7.2.1 General Termination Benefits. Subject to the other provisions of
this Agreement, in the case of any of the foregoing terminations
or the expiration of the Period of Employment, the Executive or
his estate shall be entitled to (without duplication of
benefits):
(a) any accrued but unpaid Base Salary as of the date of such
termination, including unused vacation;
(b) any earned but unpaid cash incentive compensation as of the
date of such termination;
(c) any reimbursements or allowances due but not yet paid to the
Executive; and
(d) such employee benefits described in Section 5.1 as the
Executive or his estate may be entitled to hereunder or
under the employee benefit plans, programs and arrangements
of the Company.
All amounts due the Executive in accordance with this Section
7.2.1 shall be paid promptly following their becoming due as
provided hereunder.
7.2.2 Other Termination Provisions. In the event of any
termination of employment under this Agreement, the
Executive shall be under no obligation to seek other
employment and there shall be no offset against amounts due
the Executive under this Agreement on account of any
remuneration attributable to any subsequent employment that
he may obtain except (i) on account of any claims the
Company may have against the Executive under the terms of
this Agreement or otherwise, or (ii) on account of any
amounts outstanding under the terms of the Note and any
related agreements annexed hereto as Exhibit A, in either
case the amounts of which shall be offset against amounts
due to Executive under the Agreement. Any amounts due under
Sections 5, 6, or 7 are in the nature of severance payments
considered to be reasonable by the Company and are not in
the nature of a penalty.
8. Means and Effect of Termination. Any termination of the Executive's
employment under this Agreement shall be communicated by written
notice of termination from the terminating party to the other party.

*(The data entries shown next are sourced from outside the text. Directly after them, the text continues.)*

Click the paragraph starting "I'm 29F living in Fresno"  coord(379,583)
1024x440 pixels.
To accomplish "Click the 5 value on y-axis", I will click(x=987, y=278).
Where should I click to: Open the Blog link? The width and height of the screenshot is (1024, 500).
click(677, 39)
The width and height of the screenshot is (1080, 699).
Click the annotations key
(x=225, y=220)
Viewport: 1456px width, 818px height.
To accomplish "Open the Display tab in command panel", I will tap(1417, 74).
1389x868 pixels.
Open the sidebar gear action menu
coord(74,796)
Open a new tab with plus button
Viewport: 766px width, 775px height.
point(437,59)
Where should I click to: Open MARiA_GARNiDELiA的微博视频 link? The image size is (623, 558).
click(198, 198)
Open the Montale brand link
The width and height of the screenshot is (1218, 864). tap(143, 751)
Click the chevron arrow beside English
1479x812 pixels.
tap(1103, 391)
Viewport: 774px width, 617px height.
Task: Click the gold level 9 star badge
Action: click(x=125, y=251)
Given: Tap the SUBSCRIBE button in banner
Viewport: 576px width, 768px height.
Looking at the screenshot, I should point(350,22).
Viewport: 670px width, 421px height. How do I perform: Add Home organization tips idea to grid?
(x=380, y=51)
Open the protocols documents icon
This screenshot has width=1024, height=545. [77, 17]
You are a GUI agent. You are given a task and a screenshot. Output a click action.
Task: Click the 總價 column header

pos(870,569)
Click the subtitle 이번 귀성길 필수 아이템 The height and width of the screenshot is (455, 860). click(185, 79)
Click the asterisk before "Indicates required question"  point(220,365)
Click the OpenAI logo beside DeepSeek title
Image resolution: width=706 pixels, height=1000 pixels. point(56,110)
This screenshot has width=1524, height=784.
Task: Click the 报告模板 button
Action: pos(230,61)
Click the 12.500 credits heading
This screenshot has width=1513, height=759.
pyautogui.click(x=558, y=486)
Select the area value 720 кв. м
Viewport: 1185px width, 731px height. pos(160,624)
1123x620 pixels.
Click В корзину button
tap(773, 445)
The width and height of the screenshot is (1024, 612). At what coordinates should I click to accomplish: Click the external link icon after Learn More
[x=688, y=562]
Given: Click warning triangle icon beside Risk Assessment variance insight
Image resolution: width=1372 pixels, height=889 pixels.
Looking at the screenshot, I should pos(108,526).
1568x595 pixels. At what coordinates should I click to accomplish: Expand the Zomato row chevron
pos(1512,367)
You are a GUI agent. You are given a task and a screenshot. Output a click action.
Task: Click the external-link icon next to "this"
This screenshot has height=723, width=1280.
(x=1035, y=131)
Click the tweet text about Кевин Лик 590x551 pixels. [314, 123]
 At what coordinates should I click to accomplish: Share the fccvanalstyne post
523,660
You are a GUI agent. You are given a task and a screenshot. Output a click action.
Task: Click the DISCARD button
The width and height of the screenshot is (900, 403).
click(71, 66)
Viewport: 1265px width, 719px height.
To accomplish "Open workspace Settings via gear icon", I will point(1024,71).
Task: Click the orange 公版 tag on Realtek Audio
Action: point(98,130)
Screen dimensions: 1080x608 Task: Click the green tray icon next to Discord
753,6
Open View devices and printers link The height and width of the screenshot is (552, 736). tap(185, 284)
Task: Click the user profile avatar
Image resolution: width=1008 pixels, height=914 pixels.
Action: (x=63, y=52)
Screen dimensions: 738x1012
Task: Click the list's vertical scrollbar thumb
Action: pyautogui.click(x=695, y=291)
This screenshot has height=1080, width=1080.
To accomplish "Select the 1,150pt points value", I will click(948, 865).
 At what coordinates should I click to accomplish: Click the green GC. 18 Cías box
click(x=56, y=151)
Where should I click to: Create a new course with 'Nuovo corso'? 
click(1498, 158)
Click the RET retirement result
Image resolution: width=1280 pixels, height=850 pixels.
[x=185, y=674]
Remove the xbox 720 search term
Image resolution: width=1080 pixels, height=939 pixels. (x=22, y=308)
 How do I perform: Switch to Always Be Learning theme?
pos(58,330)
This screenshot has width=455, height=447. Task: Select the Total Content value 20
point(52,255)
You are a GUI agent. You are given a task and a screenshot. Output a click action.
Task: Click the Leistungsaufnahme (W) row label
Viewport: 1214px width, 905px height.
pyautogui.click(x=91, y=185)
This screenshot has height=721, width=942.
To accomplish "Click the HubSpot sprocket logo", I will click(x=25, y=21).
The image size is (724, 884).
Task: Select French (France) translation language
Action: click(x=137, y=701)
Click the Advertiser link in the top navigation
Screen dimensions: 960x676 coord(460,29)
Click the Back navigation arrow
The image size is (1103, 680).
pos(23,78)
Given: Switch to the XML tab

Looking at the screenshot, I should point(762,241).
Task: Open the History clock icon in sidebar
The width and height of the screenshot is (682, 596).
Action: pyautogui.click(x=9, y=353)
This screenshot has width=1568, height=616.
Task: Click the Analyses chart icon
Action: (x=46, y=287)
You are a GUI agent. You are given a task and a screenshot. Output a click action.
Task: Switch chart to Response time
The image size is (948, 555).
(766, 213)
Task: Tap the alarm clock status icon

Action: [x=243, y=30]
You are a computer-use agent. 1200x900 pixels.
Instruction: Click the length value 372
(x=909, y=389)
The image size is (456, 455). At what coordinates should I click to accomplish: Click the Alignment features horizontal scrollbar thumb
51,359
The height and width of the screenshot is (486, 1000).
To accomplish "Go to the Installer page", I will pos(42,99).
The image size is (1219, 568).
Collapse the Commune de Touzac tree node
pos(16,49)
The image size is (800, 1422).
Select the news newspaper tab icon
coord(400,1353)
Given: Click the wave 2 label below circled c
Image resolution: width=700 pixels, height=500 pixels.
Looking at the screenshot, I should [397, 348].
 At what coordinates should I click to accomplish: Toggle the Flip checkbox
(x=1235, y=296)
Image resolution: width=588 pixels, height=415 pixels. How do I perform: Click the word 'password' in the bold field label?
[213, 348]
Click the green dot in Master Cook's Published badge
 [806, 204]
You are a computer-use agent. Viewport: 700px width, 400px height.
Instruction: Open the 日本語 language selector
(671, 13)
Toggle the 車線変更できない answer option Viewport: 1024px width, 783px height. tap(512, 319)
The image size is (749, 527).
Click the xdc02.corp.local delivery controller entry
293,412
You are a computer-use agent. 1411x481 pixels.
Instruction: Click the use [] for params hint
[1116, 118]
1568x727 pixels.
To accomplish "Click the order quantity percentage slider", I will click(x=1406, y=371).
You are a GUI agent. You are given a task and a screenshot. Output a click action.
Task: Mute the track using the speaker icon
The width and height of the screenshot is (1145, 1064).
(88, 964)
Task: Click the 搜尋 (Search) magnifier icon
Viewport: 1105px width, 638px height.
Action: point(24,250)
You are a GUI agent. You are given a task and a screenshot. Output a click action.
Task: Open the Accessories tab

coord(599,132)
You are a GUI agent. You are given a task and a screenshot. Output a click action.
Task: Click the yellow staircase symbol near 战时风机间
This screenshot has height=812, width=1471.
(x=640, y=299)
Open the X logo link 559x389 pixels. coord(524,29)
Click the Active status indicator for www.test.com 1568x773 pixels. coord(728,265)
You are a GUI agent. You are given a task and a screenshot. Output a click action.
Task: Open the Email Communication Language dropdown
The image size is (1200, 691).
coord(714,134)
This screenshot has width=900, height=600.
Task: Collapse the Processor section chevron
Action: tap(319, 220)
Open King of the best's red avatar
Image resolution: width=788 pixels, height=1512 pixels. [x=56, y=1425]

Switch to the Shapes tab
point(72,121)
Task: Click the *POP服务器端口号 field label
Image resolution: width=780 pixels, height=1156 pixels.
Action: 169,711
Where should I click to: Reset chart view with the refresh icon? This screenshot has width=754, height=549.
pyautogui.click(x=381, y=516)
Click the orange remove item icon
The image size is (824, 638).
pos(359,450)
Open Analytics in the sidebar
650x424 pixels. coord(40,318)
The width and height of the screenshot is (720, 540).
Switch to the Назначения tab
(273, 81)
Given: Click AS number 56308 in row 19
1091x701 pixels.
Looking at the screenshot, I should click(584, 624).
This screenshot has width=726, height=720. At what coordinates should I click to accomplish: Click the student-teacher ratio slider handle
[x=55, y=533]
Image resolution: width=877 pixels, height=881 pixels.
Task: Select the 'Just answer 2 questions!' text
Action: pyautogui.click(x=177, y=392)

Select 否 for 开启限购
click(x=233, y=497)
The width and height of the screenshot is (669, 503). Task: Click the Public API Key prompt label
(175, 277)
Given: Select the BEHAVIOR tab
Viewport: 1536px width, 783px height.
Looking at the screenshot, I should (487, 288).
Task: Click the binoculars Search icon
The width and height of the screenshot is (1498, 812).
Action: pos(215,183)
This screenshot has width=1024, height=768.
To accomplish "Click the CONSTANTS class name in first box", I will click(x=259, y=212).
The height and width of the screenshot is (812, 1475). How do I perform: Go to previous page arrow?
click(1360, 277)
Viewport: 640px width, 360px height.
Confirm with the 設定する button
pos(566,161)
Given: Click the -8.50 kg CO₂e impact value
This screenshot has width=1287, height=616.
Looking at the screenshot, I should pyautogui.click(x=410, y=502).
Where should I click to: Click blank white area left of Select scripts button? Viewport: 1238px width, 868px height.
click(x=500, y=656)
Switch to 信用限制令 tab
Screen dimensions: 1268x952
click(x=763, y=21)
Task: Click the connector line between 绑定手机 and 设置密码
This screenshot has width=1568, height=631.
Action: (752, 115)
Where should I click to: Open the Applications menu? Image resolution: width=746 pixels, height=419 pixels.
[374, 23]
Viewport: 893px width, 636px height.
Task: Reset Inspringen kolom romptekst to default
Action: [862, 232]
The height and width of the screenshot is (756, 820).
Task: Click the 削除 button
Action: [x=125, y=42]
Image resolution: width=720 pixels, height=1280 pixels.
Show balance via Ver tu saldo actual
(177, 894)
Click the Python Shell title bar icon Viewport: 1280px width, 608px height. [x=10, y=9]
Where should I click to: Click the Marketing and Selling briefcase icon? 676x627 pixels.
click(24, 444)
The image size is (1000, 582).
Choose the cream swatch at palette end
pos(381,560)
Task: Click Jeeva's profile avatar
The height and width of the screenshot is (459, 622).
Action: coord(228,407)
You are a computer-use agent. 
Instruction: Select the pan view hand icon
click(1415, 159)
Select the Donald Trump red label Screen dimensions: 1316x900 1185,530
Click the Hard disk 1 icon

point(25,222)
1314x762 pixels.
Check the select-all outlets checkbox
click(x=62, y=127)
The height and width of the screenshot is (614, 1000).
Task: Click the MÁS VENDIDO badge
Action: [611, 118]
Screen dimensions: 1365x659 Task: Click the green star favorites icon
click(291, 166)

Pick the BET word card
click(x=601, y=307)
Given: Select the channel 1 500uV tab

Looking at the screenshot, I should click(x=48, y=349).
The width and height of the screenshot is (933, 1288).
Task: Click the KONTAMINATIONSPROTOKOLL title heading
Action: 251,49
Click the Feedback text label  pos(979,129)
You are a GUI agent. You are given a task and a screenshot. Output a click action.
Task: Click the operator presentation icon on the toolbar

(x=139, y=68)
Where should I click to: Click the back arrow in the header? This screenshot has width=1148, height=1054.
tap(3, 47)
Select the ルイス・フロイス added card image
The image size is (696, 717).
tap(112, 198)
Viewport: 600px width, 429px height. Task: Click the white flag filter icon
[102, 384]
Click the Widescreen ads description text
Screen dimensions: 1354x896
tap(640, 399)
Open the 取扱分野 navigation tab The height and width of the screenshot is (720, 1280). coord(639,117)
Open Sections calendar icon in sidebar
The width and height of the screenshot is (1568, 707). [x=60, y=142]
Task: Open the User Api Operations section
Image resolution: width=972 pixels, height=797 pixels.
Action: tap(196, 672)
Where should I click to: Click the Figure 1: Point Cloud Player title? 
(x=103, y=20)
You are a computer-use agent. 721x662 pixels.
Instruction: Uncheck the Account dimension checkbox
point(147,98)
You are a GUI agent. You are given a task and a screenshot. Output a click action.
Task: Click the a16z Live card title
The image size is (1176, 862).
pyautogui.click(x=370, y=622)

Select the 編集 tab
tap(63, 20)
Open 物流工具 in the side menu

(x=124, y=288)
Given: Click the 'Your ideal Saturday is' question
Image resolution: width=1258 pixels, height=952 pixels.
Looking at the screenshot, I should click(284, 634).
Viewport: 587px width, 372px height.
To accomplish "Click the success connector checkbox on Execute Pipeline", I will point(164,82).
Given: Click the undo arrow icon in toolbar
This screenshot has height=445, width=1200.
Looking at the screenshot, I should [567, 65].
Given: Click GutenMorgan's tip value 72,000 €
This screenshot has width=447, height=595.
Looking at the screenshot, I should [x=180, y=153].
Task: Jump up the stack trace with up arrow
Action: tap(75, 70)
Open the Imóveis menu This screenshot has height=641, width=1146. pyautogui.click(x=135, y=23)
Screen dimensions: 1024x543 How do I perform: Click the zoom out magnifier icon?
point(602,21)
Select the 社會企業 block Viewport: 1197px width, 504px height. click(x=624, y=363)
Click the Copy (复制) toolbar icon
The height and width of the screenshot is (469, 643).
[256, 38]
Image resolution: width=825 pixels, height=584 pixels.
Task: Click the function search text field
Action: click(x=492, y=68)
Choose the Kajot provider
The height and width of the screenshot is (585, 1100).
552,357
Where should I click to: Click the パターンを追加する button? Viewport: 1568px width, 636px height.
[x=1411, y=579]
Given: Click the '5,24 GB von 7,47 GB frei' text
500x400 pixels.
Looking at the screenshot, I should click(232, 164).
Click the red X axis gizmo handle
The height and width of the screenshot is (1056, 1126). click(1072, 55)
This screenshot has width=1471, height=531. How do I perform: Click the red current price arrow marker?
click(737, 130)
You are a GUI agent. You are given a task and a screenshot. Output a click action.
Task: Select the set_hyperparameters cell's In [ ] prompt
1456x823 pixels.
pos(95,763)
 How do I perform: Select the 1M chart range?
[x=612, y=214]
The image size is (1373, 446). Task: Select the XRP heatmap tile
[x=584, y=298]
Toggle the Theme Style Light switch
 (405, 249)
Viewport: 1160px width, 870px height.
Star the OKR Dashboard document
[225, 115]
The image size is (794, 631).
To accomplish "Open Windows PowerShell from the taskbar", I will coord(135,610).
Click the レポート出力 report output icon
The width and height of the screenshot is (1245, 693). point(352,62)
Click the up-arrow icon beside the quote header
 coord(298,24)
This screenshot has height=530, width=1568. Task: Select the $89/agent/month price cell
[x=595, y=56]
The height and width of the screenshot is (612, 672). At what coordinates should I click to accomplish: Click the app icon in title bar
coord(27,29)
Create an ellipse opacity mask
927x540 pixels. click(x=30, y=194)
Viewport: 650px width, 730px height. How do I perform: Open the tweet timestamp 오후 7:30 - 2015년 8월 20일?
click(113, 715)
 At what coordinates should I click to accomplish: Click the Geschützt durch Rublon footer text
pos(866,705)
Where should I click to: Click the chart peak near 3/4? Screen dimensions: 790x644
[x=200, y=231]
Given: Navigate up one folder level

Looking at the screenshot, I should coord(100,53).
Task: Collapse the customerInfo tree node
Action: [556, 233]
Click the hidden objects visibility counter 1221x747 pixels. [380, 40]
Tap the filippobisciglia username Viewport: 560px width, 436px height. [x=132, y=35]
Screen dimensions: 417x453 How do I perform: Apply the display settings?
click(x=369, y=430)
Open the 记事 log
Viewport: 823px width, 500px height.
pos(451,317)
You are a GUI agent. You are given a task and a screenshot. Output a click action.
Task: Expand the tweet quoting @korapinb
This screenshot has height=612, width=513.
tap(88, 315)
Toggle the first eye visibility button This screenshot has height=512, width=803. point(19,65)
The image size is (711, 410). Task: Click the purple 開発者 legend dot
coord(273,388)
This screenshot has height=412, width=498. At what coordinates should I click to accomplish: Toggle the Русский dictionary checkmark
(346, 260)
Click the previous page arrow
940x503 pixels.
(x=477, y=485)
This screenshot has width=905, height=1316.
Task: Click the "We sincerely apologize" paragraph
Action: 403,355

The notice of termination shall indicate the specific provision(s) of
this Agreement relied upon in effecting the termination and shall set
forth in reasonable detail the facts and circumstances alleged to
provide a basis for termination, if any such basis is required by the
applicable provision(s) of this Agreement.
9. Non-Competition.
The Executive acknowledges and recognizes the highly competitive
nature of the businesses of the Company Group, the amount of sensitive
and confidential information involved in the discharge of the
Executive's position as President and Chief Executive Officer of the
Company, and the harm to the Company Group that would result if such
knowledge or expertise was disclosed or made available to a
competitor, and accordingly agrees as follows:
(a) During the Period of Employment and, as a result of the
particular nature of the Executive's relationship with the
Company as its President and Chief Executive Officer, for the one
(1) year period immediately following the termination of the
Period of Employment, the Executive will not, directly or
indirectly, (i) engage in any business for the Executive's own
account that competes with the business of any entity within the
Company Group, (ii) enter the employ of, or render any services
to, any person engaged in any business that competes with the
business of any entity within the Company Group, (iii) acquire a
financial interest in any person engaged in any business that
competes with the business of any entity within the Company
Group, directly or indirectly, as an individual, partner,
shareholder, officer, director, principal, agent, trustee or
consultant, or (iv) interfere with business relationships
(whether formed before or after the date of this Agreement)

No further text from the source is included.